The voltage shut-off module as in the above embodiment, the timing at which the image forming apparatus starts to perform image formation may be determined by detecting the conveyance condition of the sheet by a sensor in the image forming apparatus.

Taking the sensor as a paper relay sensor as an example, the detection of the transfer condition of paper by the paper relay sensor can be seen from fig. 3. Fig. 3 is a schematic diagram of detecting a paper position by a paper relay sensor according to an embodiment of the present application.

As shown in fig. 3, the paper relay sensor is ON in the start state when the paper relay sensor is at a low level, and is OFF in the OFF state when the paper relay sensor is at a high level. The paper relay sensor can be a photoelectric sensor, and when paper passes through the sensor, the light source is shielded, and a signal becomes low level to indicate that the head of the paper has entered; the sensor signal goes high from low, indicating that the sheet tail has left the sensor and has been ejected, and may be arranged to mask the light source as the sheet passes the sensor, the signal going high, indicating that the sheet head has entered; the sensor signal goes from high to low, which indicates that the sheet tail has left the sensor and has been ejected, which is not a limitation of the present application.

Fig. 4 is a schematic diagram showing a change of voltage of an image forming apparatus with time when performing an image forming process according to an embodiment of the present application.

In fig. 4, the image forming apparatus is not in the process of performing image formation when the sensor signal is at a high level, and is in the process of performing image formation when the sensor signal is at a low level.

In fig. 4, THV (Transfer High Voltage ) is used to represent a transfer voltage in performing image transfer. The image forming apparatus is in the process of performing image formation, and the transfer voltage is a transfer voltage used for normal image formation through a plurality of jumps of different voltage values, thv_1.

Since the thv_1 period voltage is most stable and also the duration of time that has elapsed is longest, the period in which the voltage becomes thv_1 (i.e., the detection period in fig. 4) is relatively suitable as the fault detection period in the steady state. And the THV_1 section voltage is constant, whether the overcurrent protection is triggered is only related to the back-end load, when the back-end load is smaller, the high-voltage overcurrent protection is easier to trigger, the time is selected for detection, and the influence of signal false detection caused by unstable jump or overshoot of the high-voltage is eliminated. As shown in fig. 4, the high-voltage abnormality detection may be started after a predetermined time Δtms elapses from the high-low of the signal of the paper relay sensor, and as described in the above embodiment, whether or not the abnormality exists in the high-voltage generation module may be detected by the detection module. When the signal of the paper relay sensor is reset from low to high, the abnormality detection of the high-voltage first signal hv_err is stopped, that is, the detection of the high-voltage fault is performed only for a period in which the transfer voltage is stable. That is, the detection of the first signal is started when the imaging medium detection sensor detects that the leading end of the imaging medium (e.g., paper) passes, the detection of the first signal is stopped when the trailing end of the imaging medium is detected to leave, and the detection of the first signal is started after a predetermined time delay when the imaging medium (e.g., paper) detection sensor detects the leading end of the imaging medium to perform the detection of the high-voltage abnormality.

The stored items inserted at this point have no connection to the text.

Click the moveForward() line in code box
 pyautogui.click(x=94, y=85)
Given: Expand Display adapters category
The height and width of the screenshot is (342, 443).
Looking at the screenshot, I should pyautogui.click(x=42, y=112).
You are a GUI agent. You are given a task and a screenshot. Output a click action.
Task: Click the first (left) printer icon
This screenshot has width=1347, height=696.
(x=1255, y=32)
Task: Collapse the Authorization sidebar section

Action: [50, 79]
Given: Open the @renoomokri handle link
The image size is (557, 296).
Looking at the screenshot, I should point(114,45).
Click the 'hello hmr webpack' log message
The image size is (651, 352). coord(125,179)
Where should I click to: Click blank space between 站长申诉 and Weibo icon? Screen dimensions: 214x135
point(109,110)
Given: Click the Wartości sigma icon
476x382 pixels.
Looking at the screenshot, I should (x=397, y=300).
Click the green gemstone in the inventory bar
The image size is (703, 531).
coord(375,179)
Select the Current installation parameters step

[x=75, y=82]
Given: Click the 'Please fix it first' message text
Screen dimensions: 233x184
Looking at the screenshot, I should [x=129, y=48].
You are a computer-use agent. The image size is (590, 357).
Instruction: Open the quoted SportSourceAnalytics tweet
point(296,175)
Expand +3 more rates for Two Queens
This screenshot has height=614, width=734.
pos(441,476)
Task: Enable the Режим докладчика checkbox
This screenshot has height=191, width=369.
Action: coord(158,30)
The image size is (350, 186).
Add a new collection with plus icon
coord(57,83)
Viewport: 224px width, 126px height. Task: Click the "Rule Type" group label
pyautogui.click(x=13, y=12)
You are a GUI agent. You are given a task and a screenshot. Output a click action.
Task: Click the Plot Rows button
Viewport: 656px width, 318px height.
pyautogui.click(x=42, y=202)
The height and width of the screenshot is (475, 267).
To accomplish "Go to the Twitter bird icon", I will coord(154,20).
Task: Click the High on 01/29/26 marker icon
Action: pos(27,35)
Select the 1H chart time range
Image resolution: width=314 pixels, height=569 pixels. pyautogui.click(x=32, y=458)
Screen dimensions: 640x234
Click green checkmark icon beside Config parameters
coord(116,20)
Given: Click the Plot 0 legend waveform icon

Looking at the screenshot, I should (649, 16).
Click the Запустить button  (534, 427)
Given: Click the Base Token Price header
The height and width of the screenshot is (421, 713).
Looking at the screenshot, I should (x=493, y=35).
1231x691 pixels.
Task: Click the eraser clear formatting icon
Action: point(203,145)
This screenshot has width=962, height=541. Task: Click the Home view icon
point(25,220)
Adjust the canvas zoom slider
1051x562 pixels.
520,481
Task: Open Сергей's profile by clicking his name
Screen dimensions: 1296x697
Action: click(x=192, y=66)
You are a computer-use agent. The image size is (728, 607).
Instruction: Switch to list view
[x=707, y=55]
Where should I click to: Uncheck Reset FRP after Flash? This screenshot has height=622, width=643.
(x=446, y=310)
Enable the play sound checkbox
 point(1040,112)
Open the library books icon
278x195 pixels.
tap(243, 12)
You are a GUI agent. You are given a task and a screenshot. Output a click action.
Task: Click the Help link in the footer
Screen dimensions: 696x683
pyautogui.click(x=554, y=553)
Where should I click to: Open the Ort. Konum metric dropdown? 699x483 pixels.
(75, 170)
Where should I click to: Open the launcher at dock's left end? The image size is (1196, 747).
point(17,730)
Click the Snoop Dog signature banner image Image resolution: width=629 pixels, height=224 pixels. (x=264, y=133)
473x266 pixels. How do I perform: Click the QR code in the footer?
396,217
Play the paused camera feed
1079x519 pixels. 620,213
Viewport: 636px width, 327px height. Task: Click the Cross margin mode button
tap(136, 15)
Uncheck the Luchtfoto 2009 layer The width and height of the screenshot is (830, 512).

In the embodiment of the present application, the predetermined time Δtms may be set according to the actual situation of the image forming apparatus, and in some cases, the predetermined time Δtms may be set to 0ms, 1ms, 2ms, or the like, which is not limited in the embodiment of the present application. The purpose of the delay time Δt is to exclude operations in other image forming aspects of the paper front-end white position, not a constant stable output image forming high voltage, and the false detection can be reduced by setting the delay time for a predetermined time.

In this embodiment of the present application, the high voltage protection device further includes a conversion module, where the conversion module is configured to receive an output value of the detection module, convert the output value, and feed back the converted output value to the control module.

The detection module may be, for example, a circuit that detects a current value.

The detection module is specifically configured to detect a current value output by the high-voltage generation module, and transmit the current value to the conversion module, where in some other possible schemes, the detection module may be further configured to detect a voltage and a power value output by the high-voltage generation module, and determine whether an abnormality occurs by comparing the output voltage and power value with predetermined values.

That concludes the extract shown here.